- _Task to complete_
Give back exactly the stretch of data below from the line holding "Více informací (571, 1447)" through the line holding "Zobrazit více (676, 1048)", both ends included, and leave the remaining lines out.

- _The records_

BEGIN

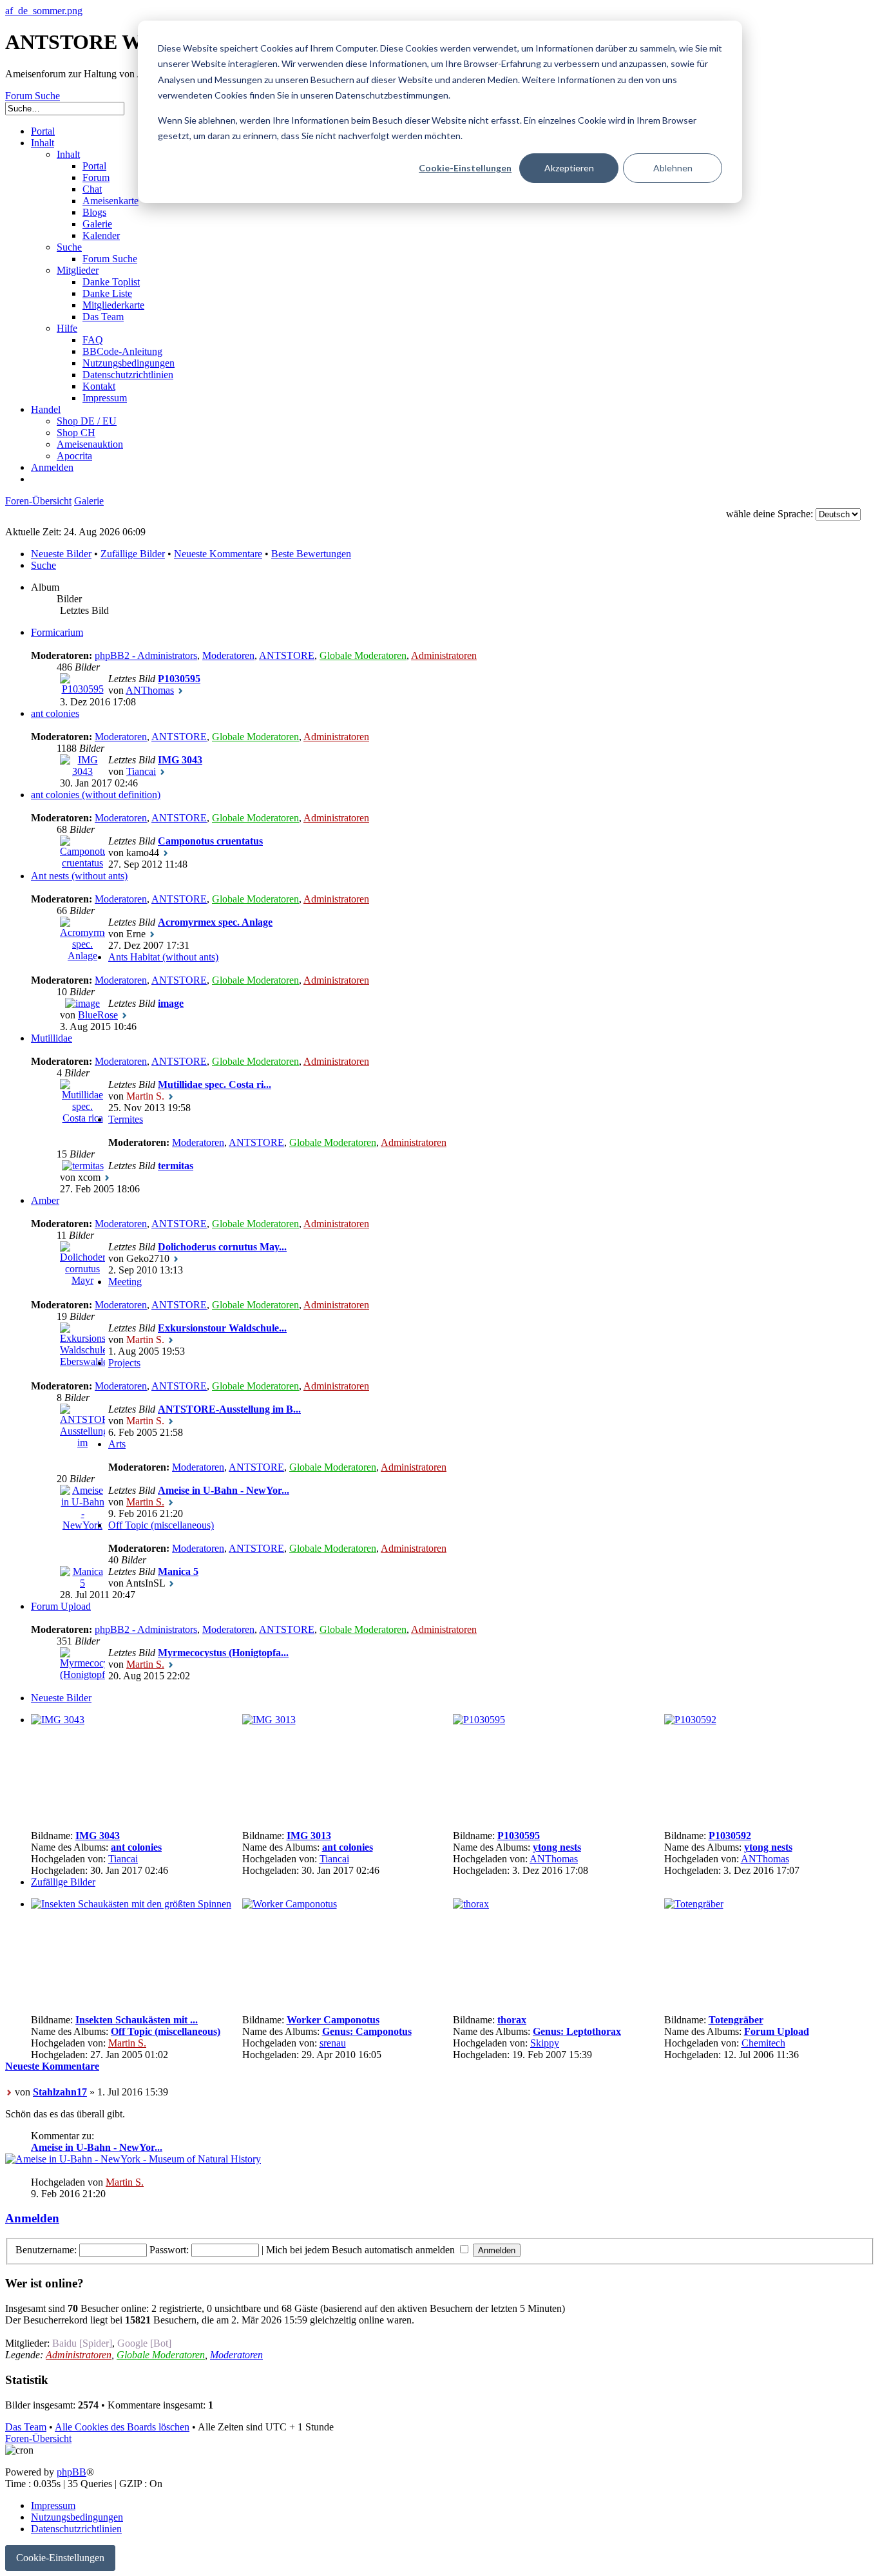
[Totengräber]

END
BEGIN

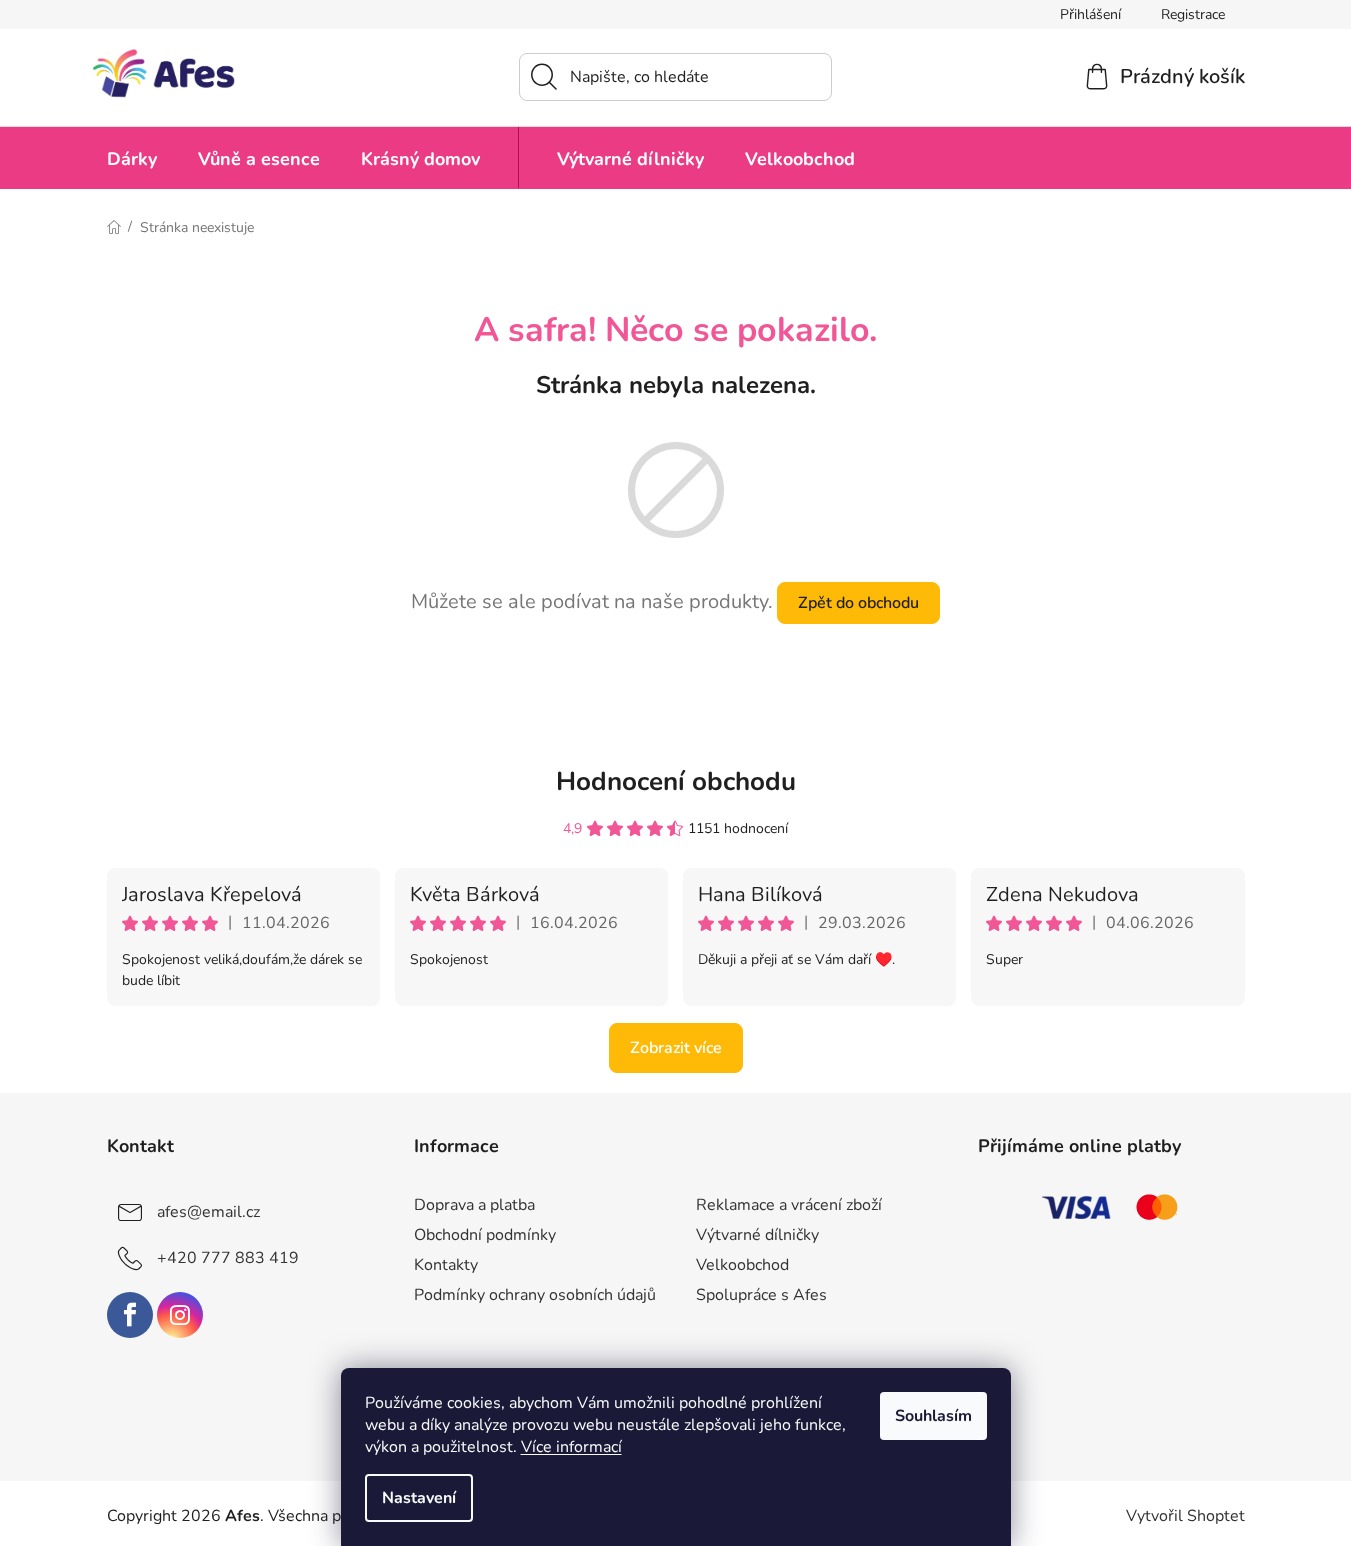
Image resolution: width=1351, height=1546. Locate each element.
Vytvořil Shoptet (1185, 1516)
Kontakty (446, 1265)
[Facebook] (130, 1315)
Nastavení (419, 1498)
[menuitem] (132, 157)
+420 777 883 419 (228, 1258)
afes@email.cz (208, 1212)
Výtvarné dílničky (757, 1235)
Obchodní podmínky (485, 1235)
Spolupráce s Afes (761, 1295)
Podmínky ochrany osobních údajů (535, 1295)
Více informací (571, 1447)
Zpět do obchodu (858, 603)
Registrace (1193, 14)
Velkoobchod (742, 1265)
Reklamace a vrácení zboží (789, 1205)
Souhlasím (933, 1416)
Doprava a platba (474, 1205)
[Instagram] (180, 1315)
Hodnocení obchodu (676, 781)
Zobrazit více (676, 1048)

END

- _Result of this task_
Více informací (571, 1447)
Zpět do obchodu (858, 603)
Registrace (1193, 14)
Velkoobchod (742, 1265)
Reklamace a vrácení zboží (789, 1205)
Souhlasím (933, 1416)
Doprava a platba (474, 1205)
[Instagram] (180, 1315)
Hodnocení obchodu (676, 781)
Zobrazit více (676, 1048)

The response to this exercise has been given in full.